According to BNSF's statement, the $5 billion in expenditures will fund an estimated $2.3 billion to strengthen its "core network and related assets," $1.6 billion to acquire new trains and equipment, $900 million for terminal and intermodal expansion, and approximately $200 million to continue installing positive train control (PTC) systems. PTCs are a key National Transportation Safety Board (NTSB) initiative utilizing integrated technology and communications systems to enhance railroad safety.
BNSF expects to continue its growth in 2014 due to increased volumes in the agricultural, automotive, intermodal, and industrial products (including crude oil and coal) industries. Some projects should help alleviate congestion near the booming Bakken oil field in North Dakota and Montana.
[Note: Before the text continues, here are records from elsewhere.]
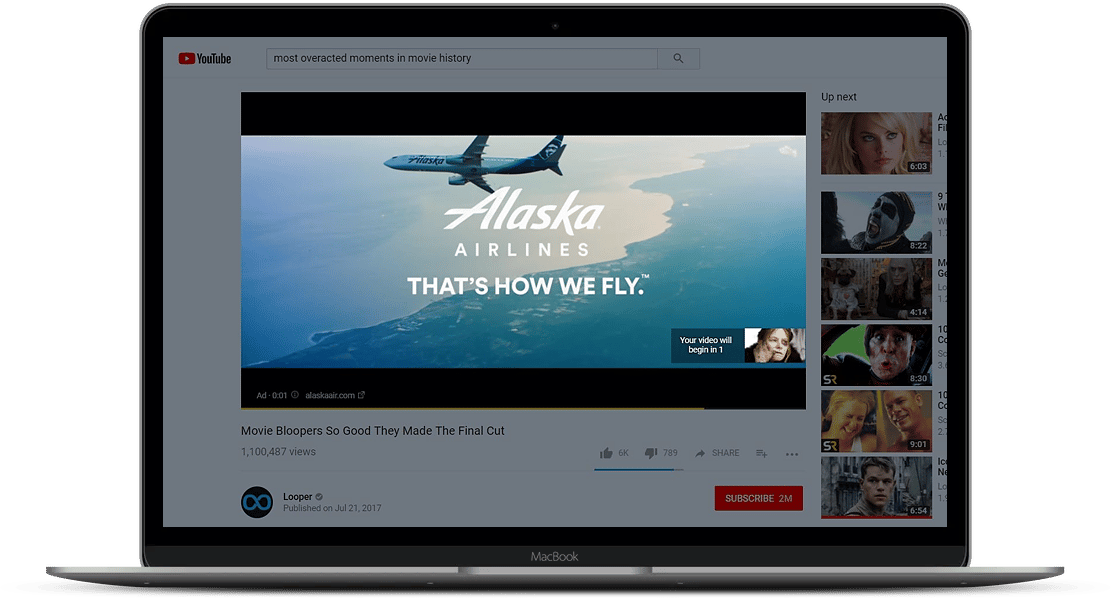Screen dimensions: 1111x598
Task: Open the 6:03 up next thumbnail
Action: tap(876, 143)
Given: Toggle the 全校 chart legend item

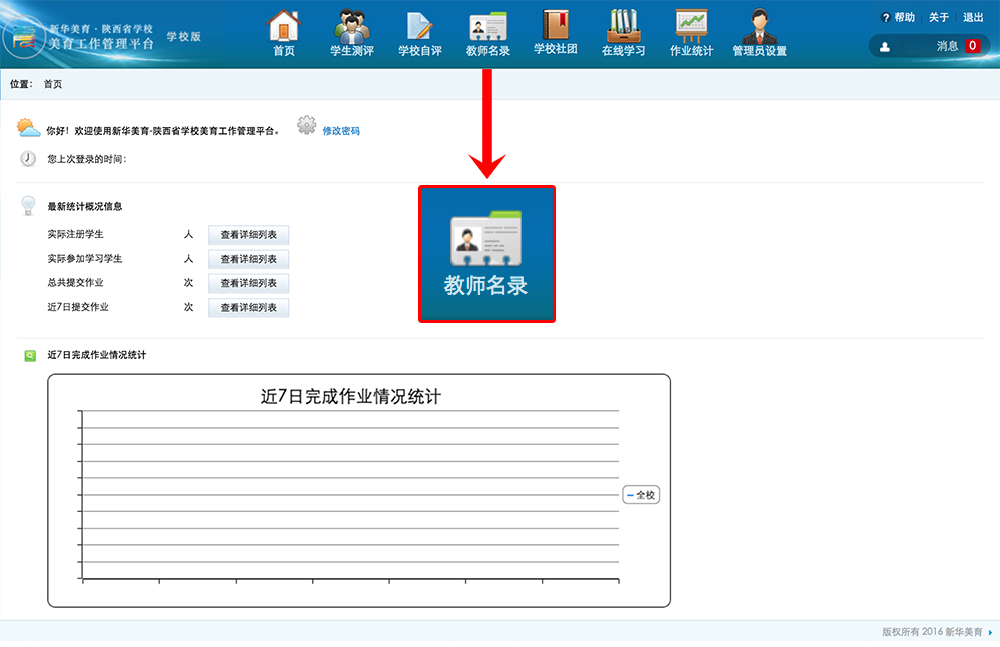Looking at the screenshot, I should point(641,495).
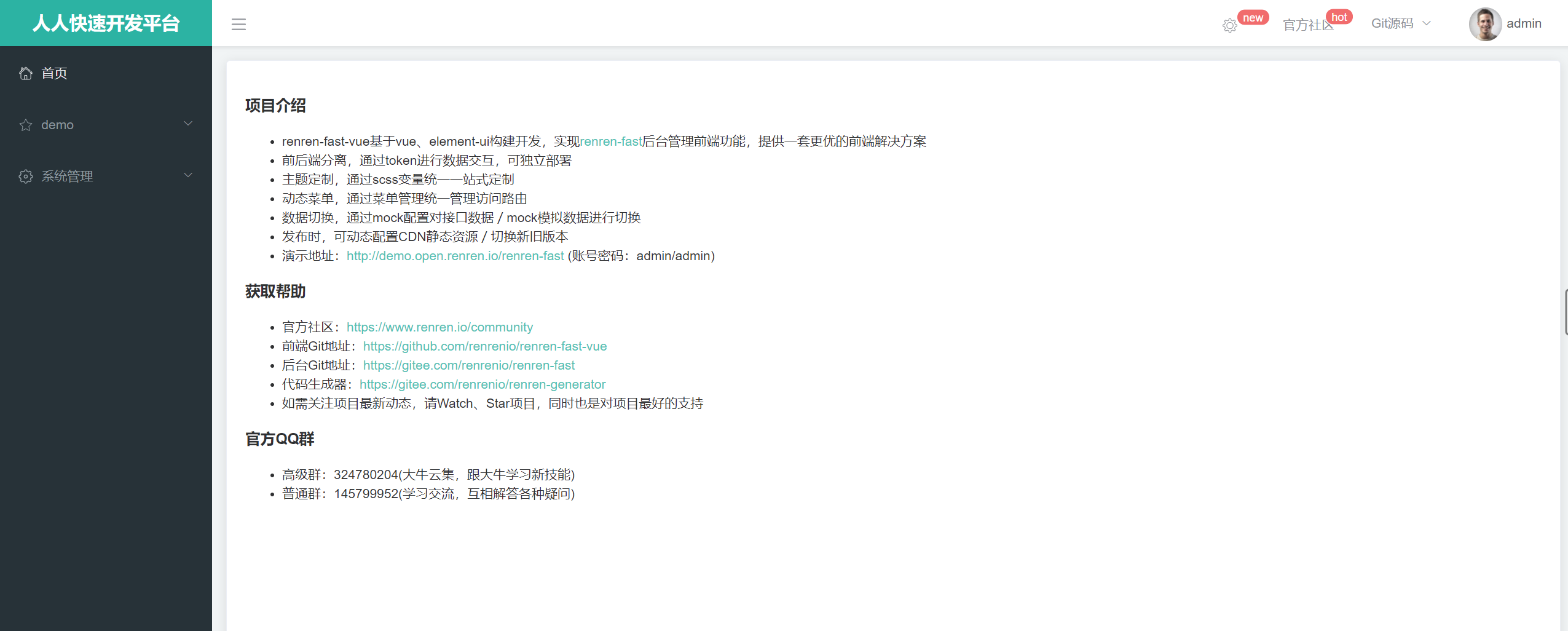Open the demo address link
Screen dimensions: 1568x631
(x=455, y=256)
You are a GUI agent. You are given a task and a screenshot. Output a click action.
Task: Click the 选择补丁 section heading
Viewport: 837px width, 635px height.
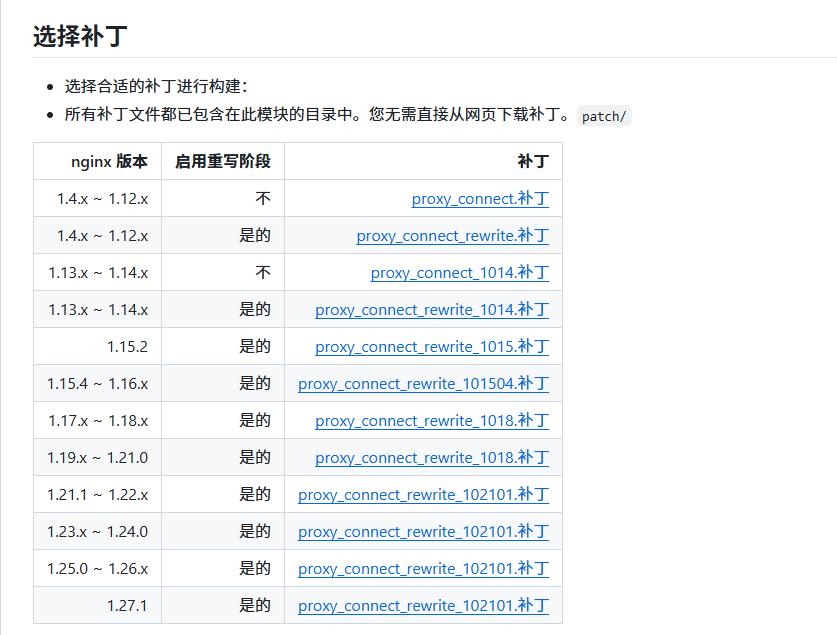click(x=80, y=37)
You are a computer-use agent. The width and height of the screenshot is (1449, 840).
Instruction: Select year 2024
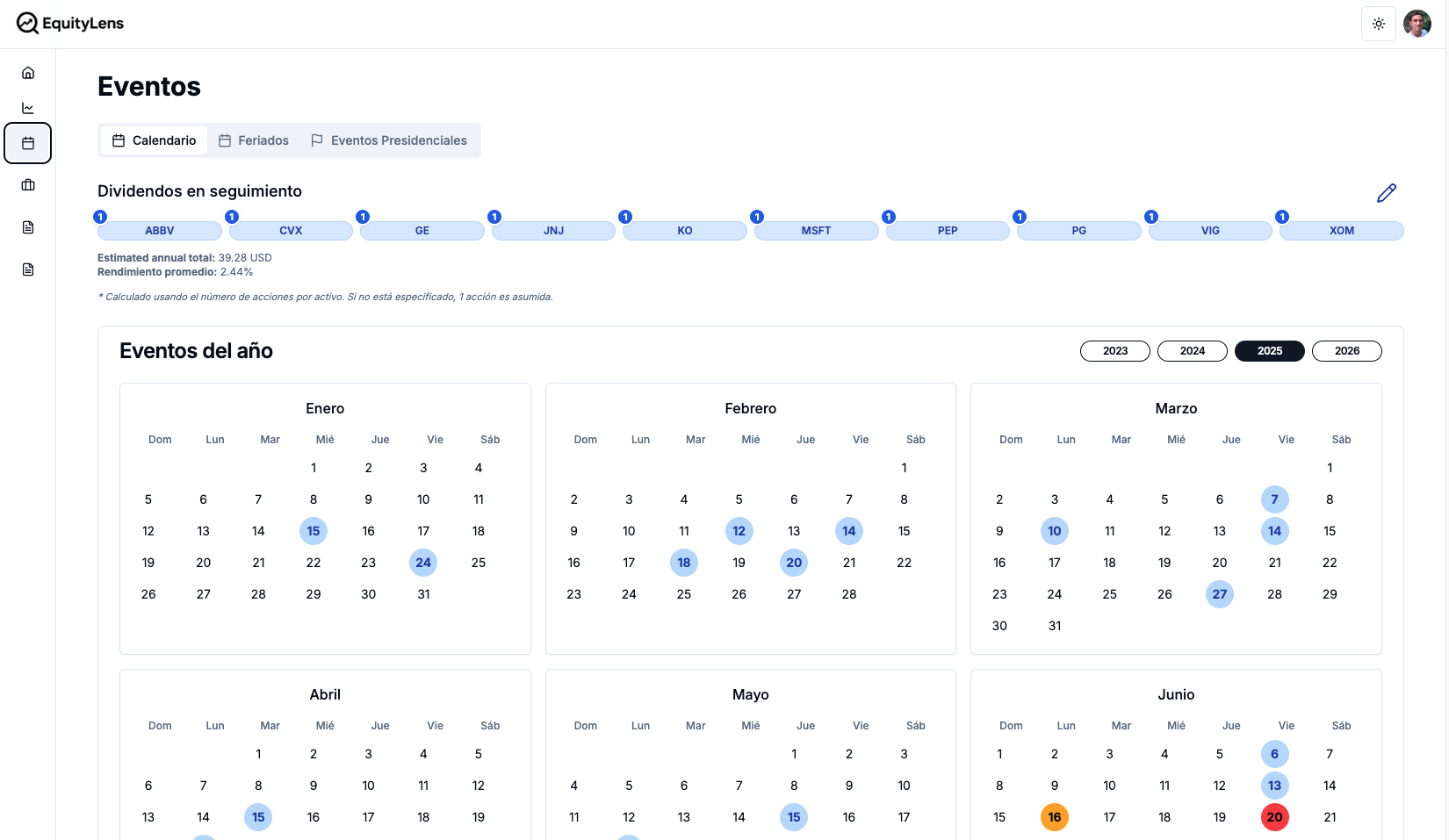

Last week, the National Association of Railroad Passengers complained to officials that the growth in oil shipments was disrupting Amtrak passenger service.
Carl Ice, president and CEO of BNSF, said of 2014's capital expenditure plans: "BNSF's capital investments are an integral part of making sure our network is well prepared for the demand for freight rail service in the U.S. and helps ensure the continued integrity and reliability of our network."
Berkshire Hathaway acquired BNSF, known as Burlington Northern Santa Fe at the time, in late 2009 for $34 billion, the largest investment of Warren Buffett's storied investment career.
BNSF Railway operates on 32,500 route miles of track in 28 states and two Canadian provinces.
-- Material from The Associated Press was used in this report.